··· Page

Marchand was not in the running to succeed Joly, having never stood out as a man of the people. He lacked charisma. The Liberals quite naturally rallied behind Mercier and chose him as party leader in 1883. Marchand settled for the role of faithful second in command, which permitted him longer stays at Saint-Jean and left time for his writing. Up to this point, he had mainly worked as a journalist and had published several minor volumes: Fatenville (1869), a comedy, and Erreur n’est pas compte ou les inconvenients d’ une ressemblance (1872), a vaudeville piece. These books earned him the title of Officier de l’Instruction Publique (1879), an honour conferred by France, and in 1882 the distinction of being a charter member of the Royal Society of Canada. Then came years of prolific literary output. In 1883 he published a comedy in prose, Un bonheur en attire un autre, followed in 1884 by another comedy, Les travers du siècle. The next year was especially productive, with Le lauréat, a comic opera, Les faux brillants, a comedy in verse, and L’aigle et la marmotte, a fable. In 1889 he published a prose piece entitled Nos gros chagrins et nos petites misères.

The characters Marchand brought to the stage were somewhat lacking in psychological depth and often entangled in unlikely situations and fantastic plots. His aim was to entertain and to portray a world in which an ever-present justice rewards virtue and punishes wrongdoing – a theme that literary critic Jean Du Berger says is “the traditional model to which every nascent literature falls heir.” The public enjoyed his humour and his sense of caricature. His work received official recognition: he was made a member of the Académie des Muses Santones (France) in 1883; the Université Laval awarded him a doctorat ès lettres in 1891; and he was elected president of the Royal Society of Canada in 1897.

Marchand carried on his literary and political activities at the same time. In July 1883, to counter the radicals of La Patrie who rejected Mercier’s leadership, he founded Le Temps with Mercier and Toussaint-Antoine-Rodolphe Laflamme, becoming its editor. When La Patrie adopted the same stance, Le Temps ceased publication on 15 October. From 1882 to 1885 Marchand backed Mercier both in the assembly and on public platforms. He stood with him throughout the upheaval of the Riel affair in 1885 [see Louis Riel*], lending his approval to the Métis uprising on the grounds that the Métis “had exhausted all constitutional means,” and he triumphed with Mercier in the elections of 14 Oct. 1886.

······

• [Your tasks]
1. Condense the paragraph of the passage about Marchand that begins "The characters Marchand brought to the stage" into a short bulleted list that keeps its main facts.
2. Carry the passage about Marchand forward from its final sentence, adding the next part of the account.

··· Collected data

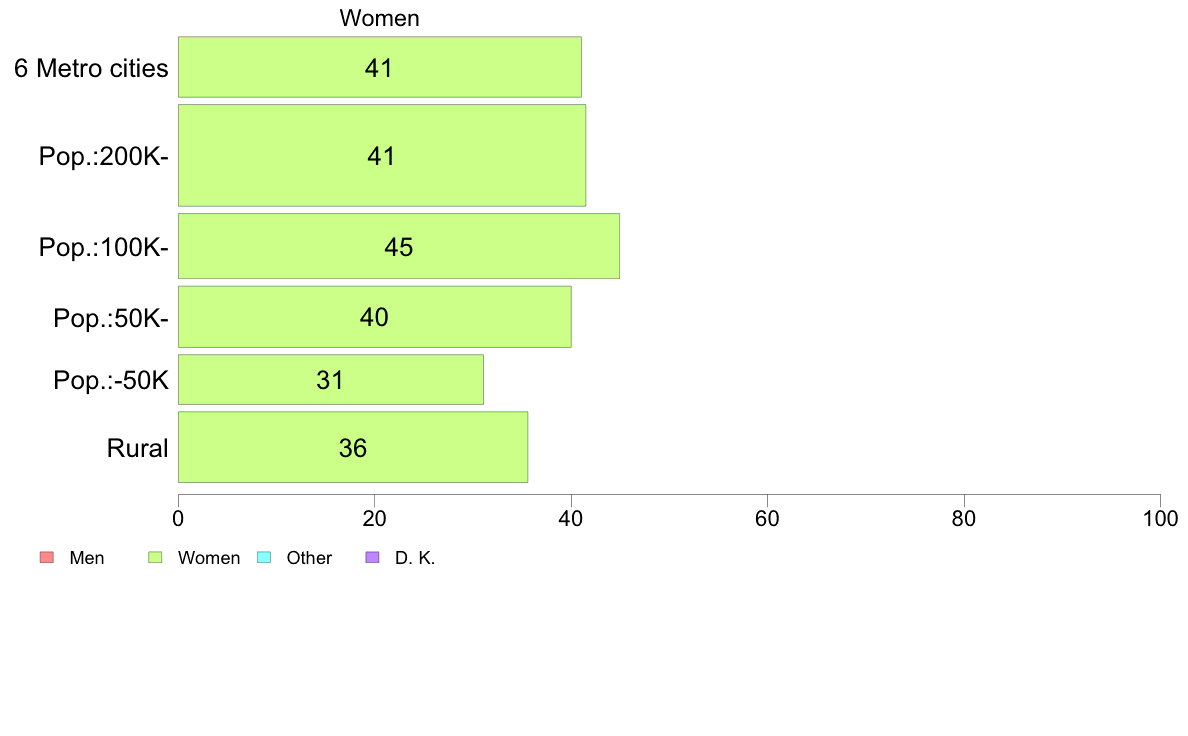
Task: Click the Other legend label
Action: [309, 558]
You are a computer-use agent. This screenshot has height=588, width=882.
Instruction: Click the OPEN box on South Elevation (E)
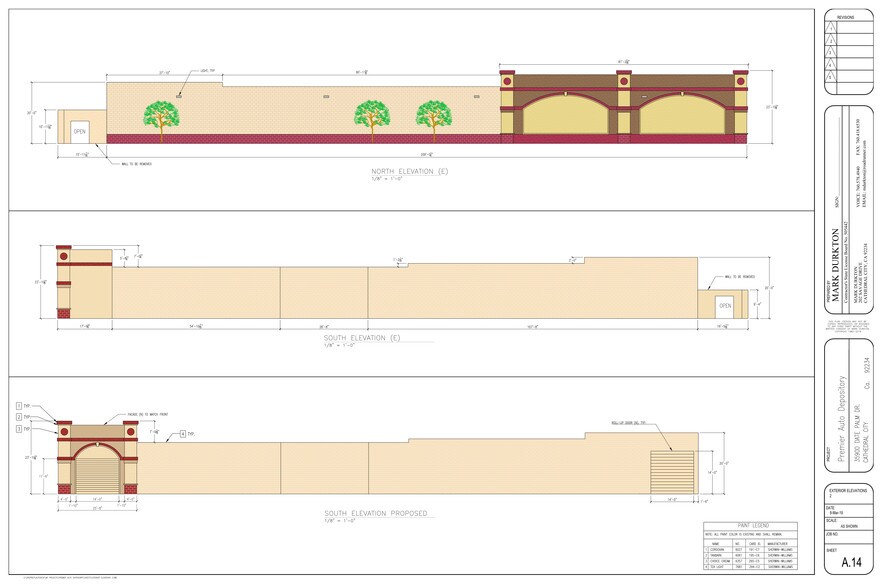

······

• [Answers for the exercise]
1.
- Marchand's stage characters lacked psychological depth and were often caught in unlikely situations and fantastic plots.
- He aimed to entertain and to show a world where justice rewards virtue and punishes wrongdoing. Critic Jean Du Berger calls this "the traditional model to which every nascent literature falls heir."
- Audiences enjoyed his humor and caricature.
- He received official recognition:
  - membership in the Académie des Muses Santones (France), 1883
  - a doctorat ès lettres from the Université Laval, 1891
  - election as president of the Royal Society of Canada, 1897

2.
Although in line for a cabinet post, Marchand was offered the speakership of the assembly by Mercier, evidence that although he commanded respect he was not a strong party man. His role as speaker held him above party concerns and apart from the hectic lives of the ministers. Marchand performed his function with dignity, kindliness, and impartiality. One parliamentary journalist claimed that under him the members probably enjoyed the five “most refined” sessions since 1867. Behind the scenes, however, Marchand made known to Mercier his disapproval of the lavish spending and the politics of grandeur that characterized the régime. He had the poet’s intuition of things to come. In the autumn of 1891, the Baie des Chaleurs scandal compromised the government and discredited Mercier. Lieutenant Governor Auguste-Réal Angers* dismissed Mercier on 21 Dec. 1891. The Bleus and the Rouges washed their dirty linen in public during the bitter electoral campaign in the winter of 1891–92. As speaker of the house, Marchand claimed to be the “guardian . . . [of] the dignity and the prerogatives of the Legislative Assembly, bound by duty to protect them.” He denounced the “arbitrary and unconstitutional” conduct of the lieutenant governor. The speakership provided him with a convenient excuse for dissociating himself from the machinations of certain Liberals. He was re-elected on 8 March by a margin of only 167 votes and then brought his opponent, Jacques-Emery Molleur, before the courts for libel. Marchand escaped with an untarnished reputation, but not so the Liberal party, which came out of the election tainted with scandal, sharply reduced in numbers, and without a leader. The time had come to rebuild, and in their darkest hour the Liberals looked to Marchand, the doyen and conscience of the party, to accomplish the task.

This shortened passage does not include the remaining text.